Needles are relatively rare finds in archaeological sites because of the difficulty in preservation due to rusting of the common iron needles in early history. Nevertheless, many examples of metal pins and needles have been preserved from archaeological sites. Copper alloy needles were thus found more often in a preserved state, but these were less fine, and not useful for domestic sewing, lacking a hook or loop. Bronze is an alloy of copper and tin, and bronze deterioration, or tarnish, will result in a product that is the same as copper, making them hard to distinguish in archaeological sites.

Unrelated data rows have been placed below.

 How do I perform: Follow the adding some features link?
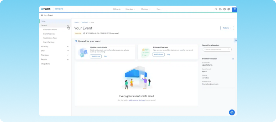[x=137, y=100]
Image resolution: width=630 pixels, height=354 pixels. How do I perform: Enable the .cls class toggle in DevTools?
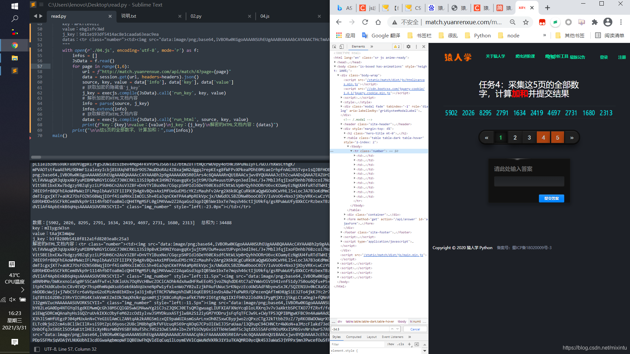(x=399, y=344)
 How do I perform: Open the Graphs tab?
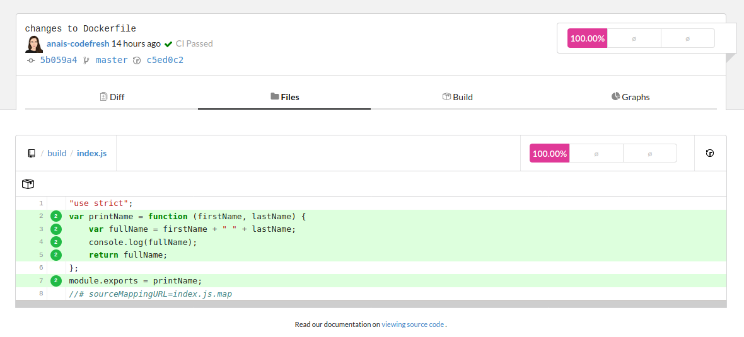tap(630, 97)
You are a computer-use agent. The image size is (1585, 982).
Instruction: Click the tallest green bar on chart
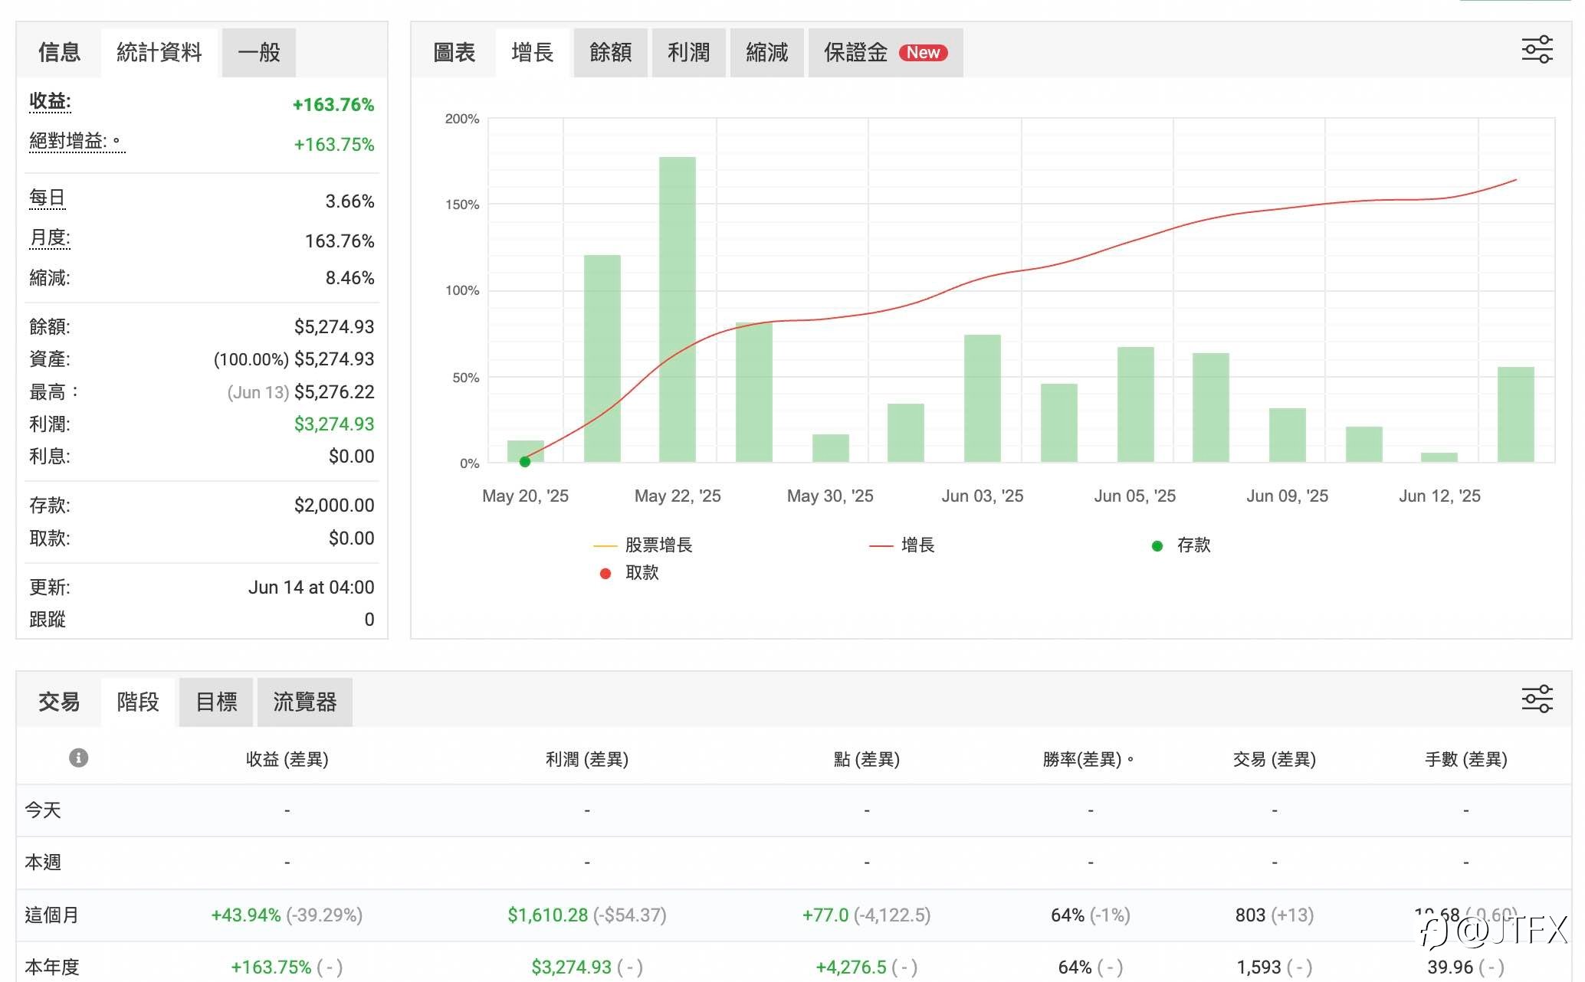point(678,309)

The Bronze Age timeline is disputed, but generally we may assume that fine bronze tools and needles were produced from about 5000 BC onward, with examples of fine bronze implements from tombs dated as far back as 2300 BC, and bronze statues and bowls found that were dated back to 3500 BC. Most of the needles found in archaeological sites were actually pins, lacking the eye needed to confirm use as a sewing implement. This fact could point to the probable use of these many early pin-like needles in China as medical implements useful in the early practice of acupuncture. This history of the early needle finds can be found in the book by Mary Beaudry, professor of archaeology and anthropology at Boston University, titled Findings. Bronze needles lacking the eye needed for threading, and with biconical and rounded heads, have been found extensively in burial mounds and grave sites. The reasons that these ancient peoples would bury such pins with the dead needs to be reviewed. Certainly, these artifacts could be assumed to have some significance as medical instruments, which would give them the importance necessary to include in the burial collection. The biconical and rounded heads could be construed as trigger point stimulators, and are similar in design to the classic nine needle types mentioned in the Huang Di Nei Jing, Ling Shu.